Carol was born on January 16, 1929, in Salem, Oregon, to Herman and Lois Miller. She was the oldest of three girls, and the Miller sisters were very close throughout their lives. Her father took a new job and the family moved to Olympia, Washington, where she graduated from high school in 1946. As was family tradition, Carol enrolled at Oregon State University in Corvallis and joined Alpha Xi Delta sorority. During a Christmas visit back home in Olympia, she attended a DeMolay and Rainbow Girls party with her middle sister, Norma, where she was introduced to David Dillon and they began dating. In June, 1950, Carol graduated from OSU with a degree in Home Economics. She and David were married in August of 1950 on David’s birthday. He always boasts that the best birthday present he ever had was marrying Carol.

Following their wedding, Carol started teaching home economics in Tenino, Washington. One of her favorite memories was that, during her second year of teaching, sister Norma moved in with David and Carol and started teaching at PE at the same school. The sisters shared a can of Campbell’s soup everyday that year trying every flavor the company made. The couple moved to Olympia, Washington, where their first daughter, Deby, was born. The next move was to San Francisco where daughter Melanie was born and David was working in the banking industry.

After receiving a promotion at Crocker bank, Carol and David moved to Humboldt County where he served as the bank manager at several locations. While in Scotia, they welcomed their third daughter, Cyndi. Carol was known for being a delightful host and throwing amazing Christmas parties in their home. Sadly, in 1961, daughter Melanie died in an accident. During the famous flood of 1964, they opened their home to other residents trying to escape the fierce floodwaters of the Eel River.

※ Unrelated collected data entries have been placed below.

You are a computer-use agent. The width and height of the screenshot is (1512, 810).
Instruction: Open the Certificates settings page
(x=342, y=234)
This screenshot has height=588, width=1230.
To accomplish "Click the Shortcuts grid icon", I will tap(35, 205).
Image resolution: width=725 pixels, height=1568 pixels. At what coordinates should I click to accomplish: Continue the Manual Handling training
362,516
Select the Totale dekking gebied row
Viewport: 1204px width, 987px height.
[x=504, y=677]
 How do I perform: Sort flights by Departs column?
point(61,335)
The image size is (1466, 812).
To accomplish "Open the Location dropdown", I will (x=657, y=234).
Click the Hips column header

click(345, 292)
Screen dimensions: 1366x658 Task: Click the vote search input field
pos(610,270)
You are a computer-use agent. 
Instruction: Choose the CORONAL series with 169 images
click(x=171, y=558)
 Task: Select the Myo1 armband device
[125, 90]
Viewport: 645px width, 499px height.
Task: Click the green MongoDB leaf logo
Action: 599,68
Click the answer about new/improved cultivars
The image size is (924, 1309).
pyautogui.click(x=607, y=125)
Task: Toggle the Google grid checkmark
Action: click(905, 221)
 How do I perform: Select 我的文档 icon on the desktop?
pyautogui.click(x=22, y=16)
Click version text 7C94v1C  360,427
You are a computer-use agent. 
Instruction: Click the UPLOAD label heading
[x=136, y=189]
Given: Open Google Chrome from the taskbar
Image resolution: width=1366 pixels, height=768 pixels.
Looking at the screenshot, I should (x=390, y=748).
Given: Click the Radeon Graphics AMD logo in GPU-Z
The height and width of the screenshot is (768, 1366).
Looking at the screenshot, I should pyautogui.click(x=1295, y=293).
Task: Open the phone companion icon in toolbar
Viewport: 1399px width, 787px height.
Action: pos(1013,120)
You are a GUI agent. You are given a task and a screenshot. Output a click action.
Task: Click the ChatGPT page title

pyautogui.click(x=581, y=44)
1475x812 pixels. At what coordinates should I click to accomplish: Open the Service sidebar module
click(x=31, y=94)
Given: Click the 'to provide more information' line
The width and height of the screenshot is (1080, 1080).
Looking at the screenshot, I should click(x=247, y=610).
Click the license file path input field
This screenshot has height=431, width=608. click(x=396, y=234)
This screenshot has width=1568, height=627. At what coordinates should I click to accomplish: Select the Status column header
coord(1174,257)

In 1966, the family moved to Arcata, and Carol started working for PG&E as a home economist. She toured county fairs and provided cooking demonstrations and school programs, focusing on the new technologies and appliances of the time. Carol told her grandkids about being one of the first women in the area with a microwave and teaching others how to cook different foods with it. As Carol’s career advanced at PG&E, she hosted a television program segment on KEET called “Cooking with Carol.” Her youngest daughter Cyndi remembers being the guinea pig for all of her new concoctions that she would eventually showcase on the program. At that time, Carol was a local celebrity, and her phone would famously ring off the hook at Thanksgiving time as she fielded questions about turkeys and stuffing. Her love for cooking and helping women spend less time in the kitchen made her an incredible force in the community.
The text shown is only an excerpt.